- [Task to complete]: Everything from the first line of the material below through the line containing "Task: Click the magnifier" is to be printed exactly, and nothing more.

- [Task data]:
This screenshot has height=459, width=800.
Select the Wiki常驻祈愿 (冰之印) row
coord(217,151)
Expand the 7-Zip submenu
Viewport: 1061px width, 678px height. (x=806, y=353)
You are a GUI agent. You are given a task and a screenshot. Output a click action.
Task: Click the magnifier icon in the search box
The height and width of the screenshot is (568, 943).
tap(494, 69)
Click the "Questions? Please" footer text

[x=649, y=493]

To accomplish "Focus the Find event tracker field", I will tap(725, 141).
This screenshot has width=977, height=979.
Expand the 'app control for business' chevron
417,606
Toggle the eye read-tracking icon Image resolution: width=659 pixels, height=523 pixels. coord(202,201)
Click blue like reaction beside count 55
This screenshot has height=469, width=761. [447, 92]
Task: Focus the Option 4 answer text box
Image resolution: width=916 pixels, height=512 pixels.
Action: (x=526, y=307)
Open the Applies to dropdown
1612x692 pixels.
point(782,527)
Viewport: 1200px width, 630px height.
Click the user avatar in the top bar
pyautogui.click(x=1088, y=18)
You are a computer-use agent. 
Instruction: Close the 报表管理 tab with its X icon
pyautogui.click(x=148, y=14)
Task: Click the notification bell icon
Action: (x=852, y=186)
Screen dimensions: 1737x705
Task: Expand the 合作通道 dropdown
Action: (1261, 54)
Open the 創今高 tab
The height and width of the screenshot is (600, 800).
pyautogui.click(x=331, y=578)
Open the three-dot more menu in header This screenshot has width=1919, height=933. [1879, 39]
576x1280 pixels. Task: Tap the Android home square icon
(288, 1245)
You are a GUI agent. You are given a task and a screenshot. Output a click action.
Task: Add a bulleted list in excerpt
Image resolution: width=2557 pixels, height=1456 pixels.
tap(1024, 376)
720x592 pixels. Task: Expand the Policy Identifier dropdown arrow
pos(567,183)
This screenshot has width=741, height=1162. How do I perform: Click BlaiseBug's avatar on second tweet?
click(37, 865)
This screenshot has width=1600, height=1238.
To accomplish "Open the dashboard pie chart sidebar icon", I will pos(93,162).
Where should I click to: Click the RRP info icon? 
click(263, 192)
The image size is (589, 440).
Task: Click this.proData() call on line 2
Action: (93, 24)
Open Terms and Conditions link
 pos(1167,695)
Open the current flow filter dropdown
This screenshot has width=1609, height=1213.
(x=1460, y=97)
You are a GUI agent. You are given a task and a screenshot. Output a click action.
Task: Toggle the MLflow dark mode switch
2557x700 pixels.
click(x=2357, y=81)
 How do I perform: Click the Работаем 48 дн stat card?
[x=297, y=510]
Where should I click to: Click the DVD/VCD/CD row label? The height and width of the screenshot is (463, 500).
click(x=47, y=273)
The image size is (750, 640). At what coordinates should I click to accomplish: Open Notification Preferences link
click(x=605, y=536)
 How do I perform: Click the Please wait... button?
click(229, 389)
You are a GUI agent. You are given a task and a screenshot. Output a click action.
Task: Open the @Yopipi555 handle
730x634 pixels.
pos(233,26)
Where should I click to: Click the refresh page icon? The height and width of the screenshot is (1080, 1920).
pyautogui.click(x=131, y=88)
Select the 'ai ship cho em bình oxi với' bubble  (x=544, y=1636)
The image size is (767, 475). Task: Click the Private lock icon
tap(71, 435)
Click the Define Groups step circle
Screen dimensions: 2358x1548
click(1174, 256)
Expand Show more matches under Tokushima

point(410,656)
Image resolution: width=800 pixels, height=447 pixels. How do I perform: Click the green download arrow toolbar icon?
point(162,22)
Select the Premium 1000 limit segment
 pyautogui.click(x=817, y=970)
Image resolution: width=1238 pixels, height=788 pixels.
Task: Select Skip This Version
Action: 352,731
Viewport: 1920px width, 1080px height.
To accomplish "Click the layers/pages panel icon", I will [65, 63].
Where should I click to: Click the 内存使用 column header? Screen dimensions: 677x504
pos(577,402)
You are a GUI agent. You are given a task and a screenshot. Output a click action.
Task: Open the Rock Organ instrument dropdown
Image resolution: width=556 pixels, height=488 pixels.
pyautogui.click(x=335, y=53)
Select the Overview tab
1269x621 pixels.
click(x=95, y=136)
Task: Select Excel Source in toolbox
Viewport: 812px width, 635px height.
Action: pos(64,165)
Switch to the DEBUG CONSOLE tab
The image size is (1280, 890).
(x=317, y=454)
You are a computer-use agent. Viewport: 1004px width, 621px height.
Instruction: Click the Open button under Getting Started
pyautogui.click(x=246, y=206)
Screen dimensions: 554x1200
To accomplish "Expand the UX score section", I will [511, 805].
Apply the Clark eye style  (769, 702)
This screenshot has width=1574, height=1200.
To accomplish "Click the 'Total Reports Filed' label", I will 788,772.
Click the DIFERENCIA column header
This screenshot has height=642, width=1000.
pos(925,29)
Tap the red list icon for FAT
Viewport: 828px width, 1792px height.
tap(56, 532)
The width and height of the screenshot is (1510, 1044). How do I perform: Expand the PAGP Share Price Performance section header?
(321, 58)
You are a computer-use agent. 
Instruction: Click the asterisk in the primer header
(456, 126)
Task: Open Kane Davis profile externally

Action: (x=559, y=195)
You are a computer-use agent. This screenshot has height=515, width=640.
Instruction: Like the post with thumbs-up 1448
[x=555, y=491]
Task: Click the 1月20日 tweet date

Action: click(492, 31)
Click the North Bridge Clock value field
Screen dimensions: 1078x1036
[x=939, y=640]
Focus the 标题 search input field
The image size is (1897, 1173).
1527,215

- [Answer]:
This screenshot has height=459, width=800.
Select the Wiki常驻祈愿 (冰之印) row
coord(217,151)
Expand the 7-Zip submenu
Viewport: 1061px width, 678px height. (x=806, y=353)
You are a GUI agent. You are given a task and a screenshot. Output a click action.
Task: Click the magnifier icon in the search box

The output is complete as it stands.